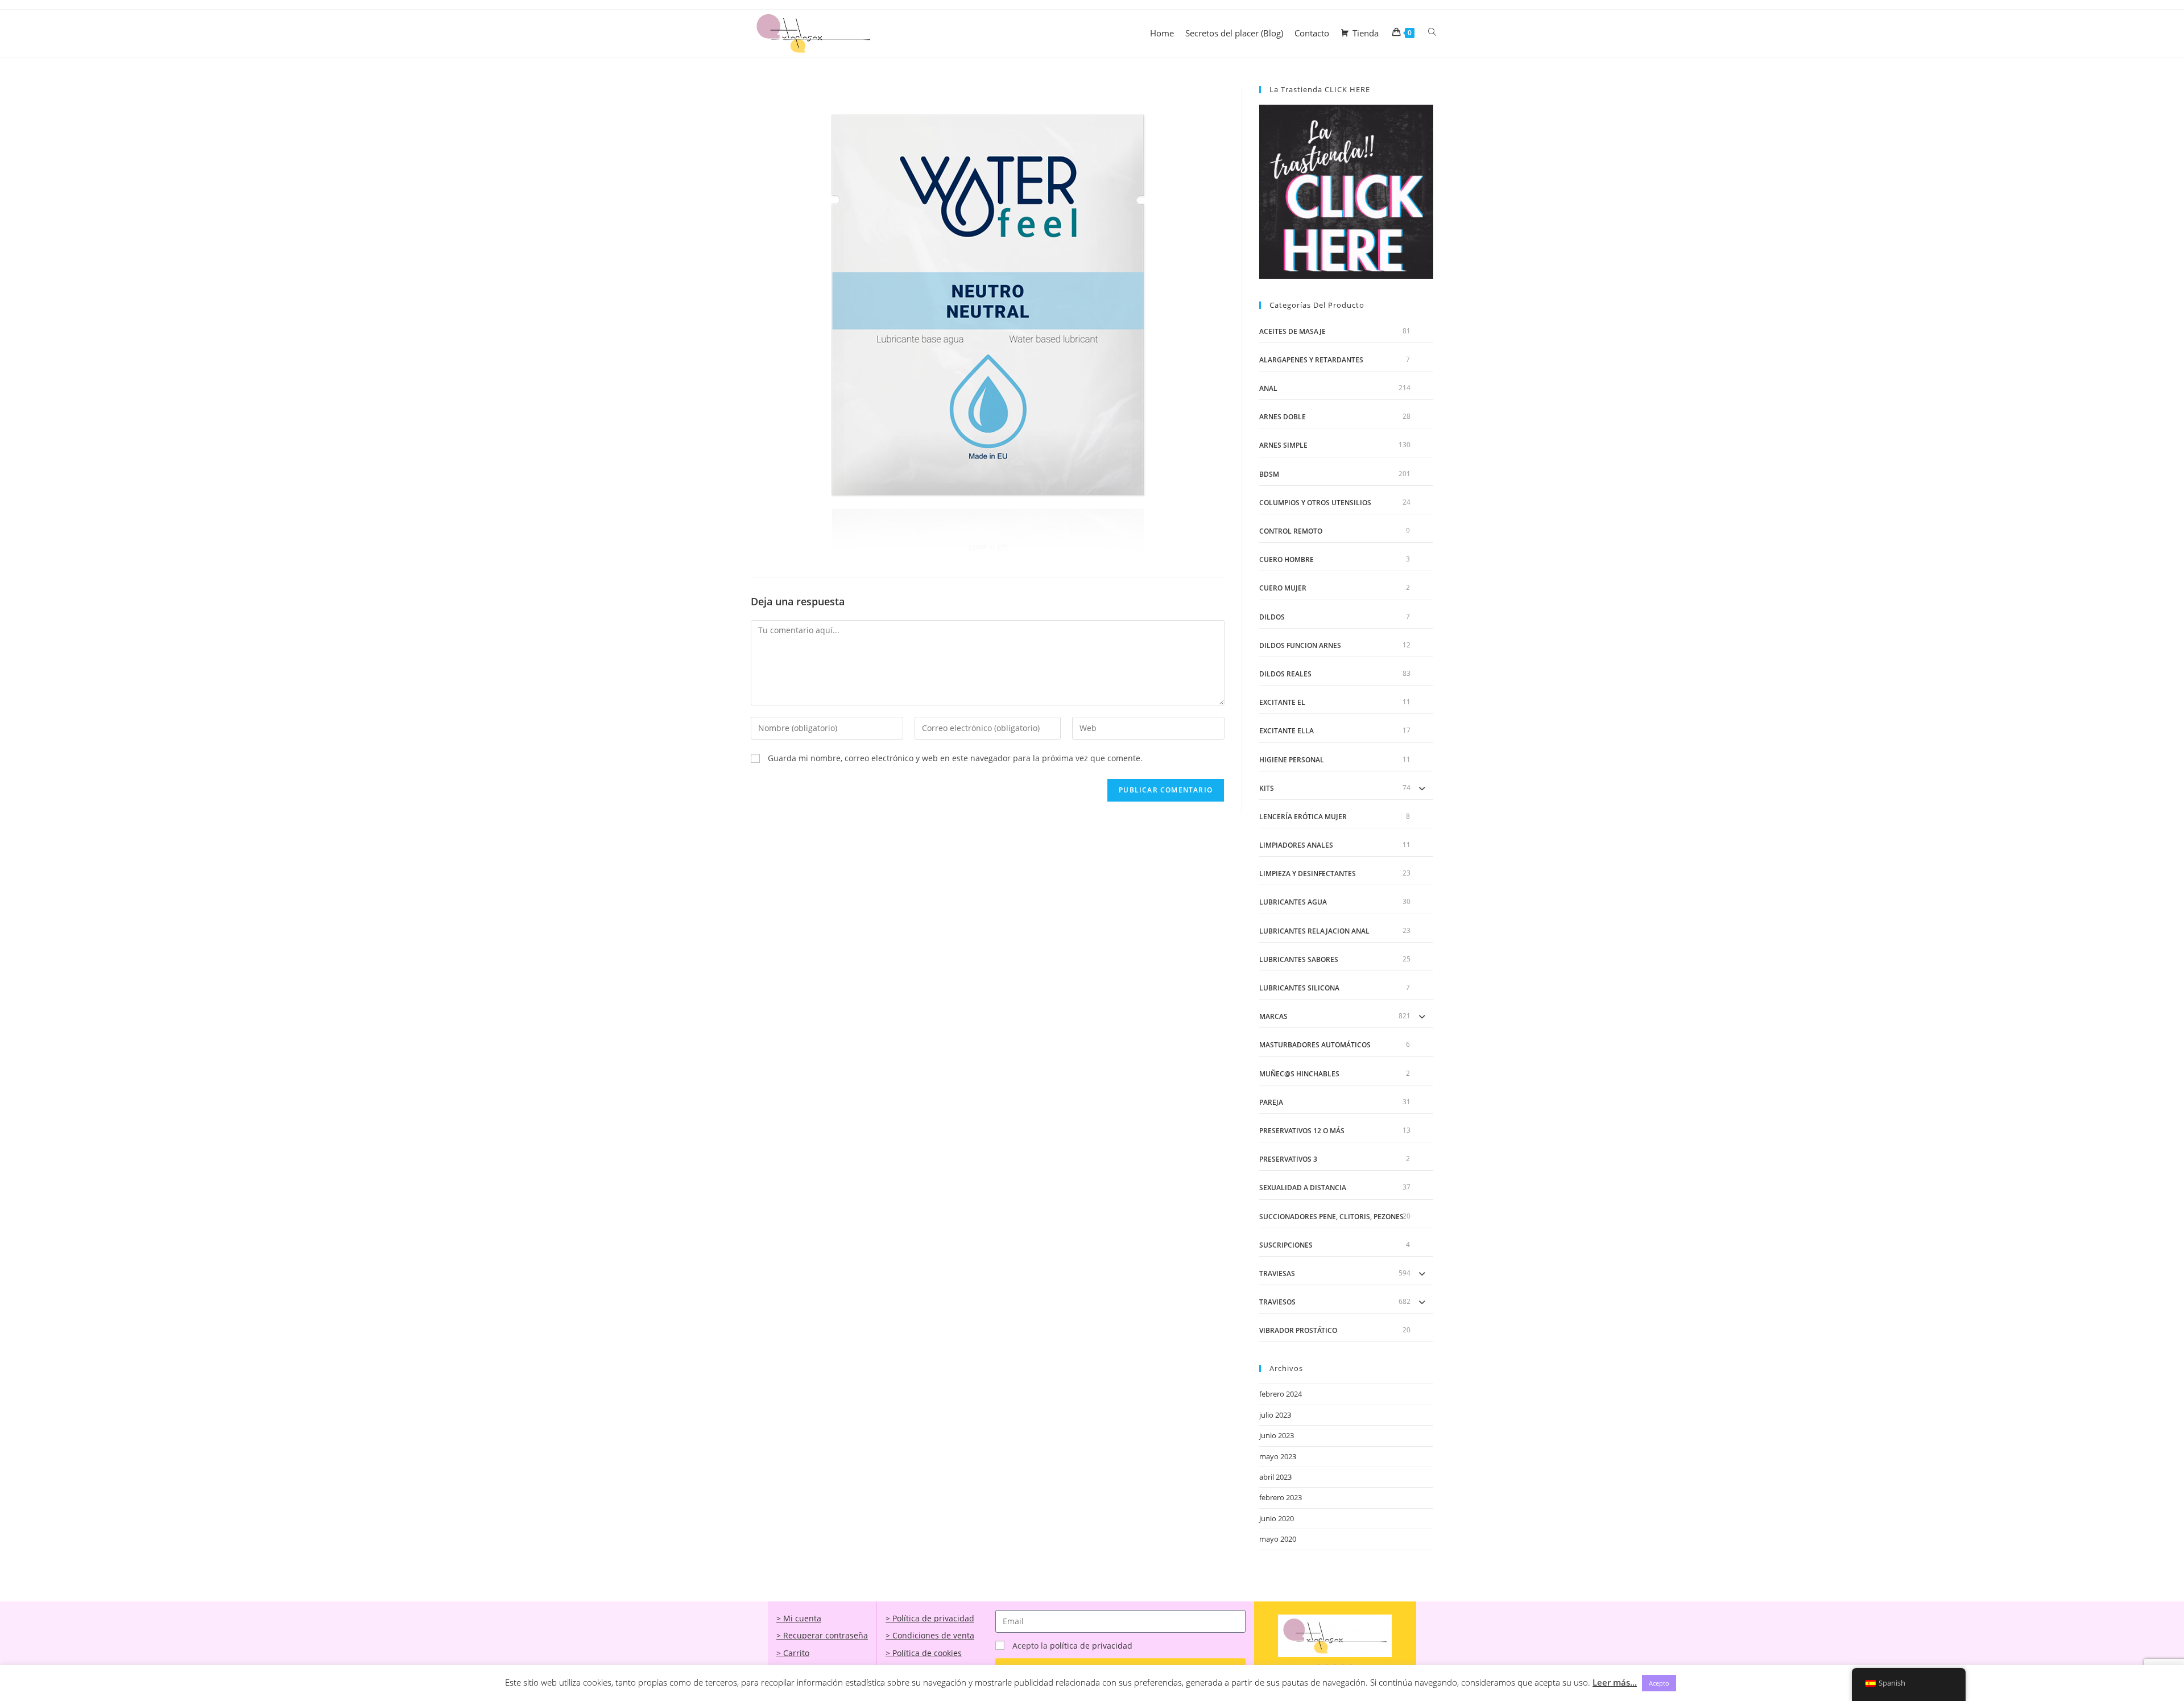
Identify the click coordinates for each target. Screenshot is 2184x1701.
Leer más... (1614, 1682)
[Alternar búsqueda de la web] (1432, 32)
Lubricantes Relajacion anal (1314, 931)
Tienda (1365, 33)
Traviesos (1277, 1302)
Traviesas (1277, 1273)
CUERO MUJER (1282, 588)
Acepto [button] (1659, 1683)
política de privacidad (1091, 1645)
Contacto (1311, 33)
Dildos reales (1285, 674)
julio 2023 (1275, 1415)
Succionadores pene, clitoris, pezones (1331, 1216)
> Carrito (792, 1653)
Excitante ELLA (1286, 731)
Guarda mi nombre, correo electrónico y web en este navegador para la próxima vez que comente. (955, 758)
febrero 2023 (1280, 1497)
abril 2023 (1275, 1477)
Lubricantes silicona (1299, 988)
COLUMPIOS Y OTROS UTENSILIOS (1315, 502)
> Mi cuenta (798, 1618)
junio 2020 (1276, 1518)
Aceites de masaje (1292, 331)
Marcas (1273, 1016)
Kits (1266, 788)
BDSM (1269, 474)
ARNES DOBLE (1282, 417)
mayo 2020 (1277, 1539)
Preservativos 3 (1288, 1159)
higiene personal (1291, 760)
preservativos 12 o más (1302, 1131)
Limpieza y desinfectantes (1307, 873)
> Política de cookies (924, 1653)
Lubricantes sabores (1298, 959)
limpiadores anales (1296, 845)
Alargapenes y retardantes (1311, 360)
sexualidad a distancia (1302, 1187)
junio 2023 (1276, 1435)
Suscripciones (1286, 1245)
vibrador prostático (1298, 1330)
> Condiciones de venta (930, 1635)
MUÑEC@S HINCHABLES (1299, 1074)
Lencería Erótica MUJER (1303, 816)
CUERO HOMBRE (1286, 559)
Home (1162, 33)
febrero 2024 (1280, 1394)
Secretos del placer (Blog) (1234, 33)
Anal (1268, 388)
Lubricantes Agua (1293, 902)
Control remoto (1290, 531)
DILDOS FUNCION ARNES (1300, 645)
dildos (1272, 617)
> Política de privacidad (930, 1618)
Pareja (1271, 1102)
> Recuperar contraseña (822, 1635)
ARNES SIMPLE (1283, 445)
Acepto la (1072, 1645)
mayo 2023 (1277, 1456)
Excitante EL (1282, 702)
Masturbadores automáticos (1315, 1045)
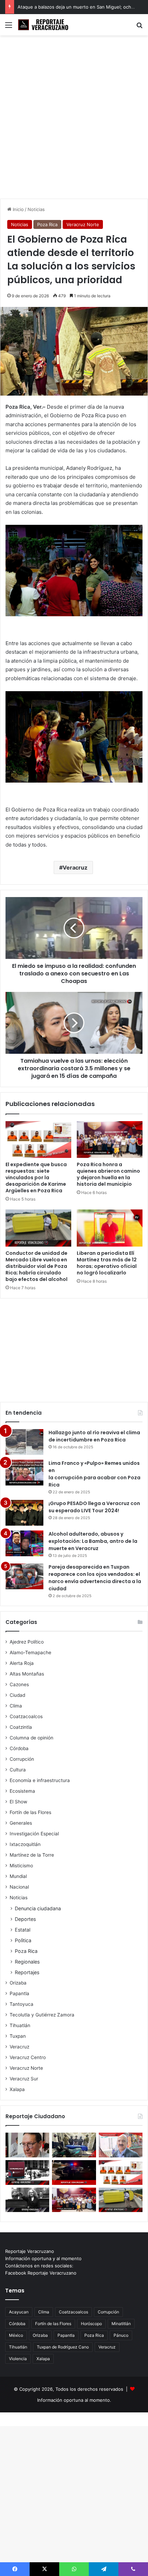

------------------------------------

# Work to complete
Count how many lines above carry the word "MUJER". Only the number is required.

# Written solution
2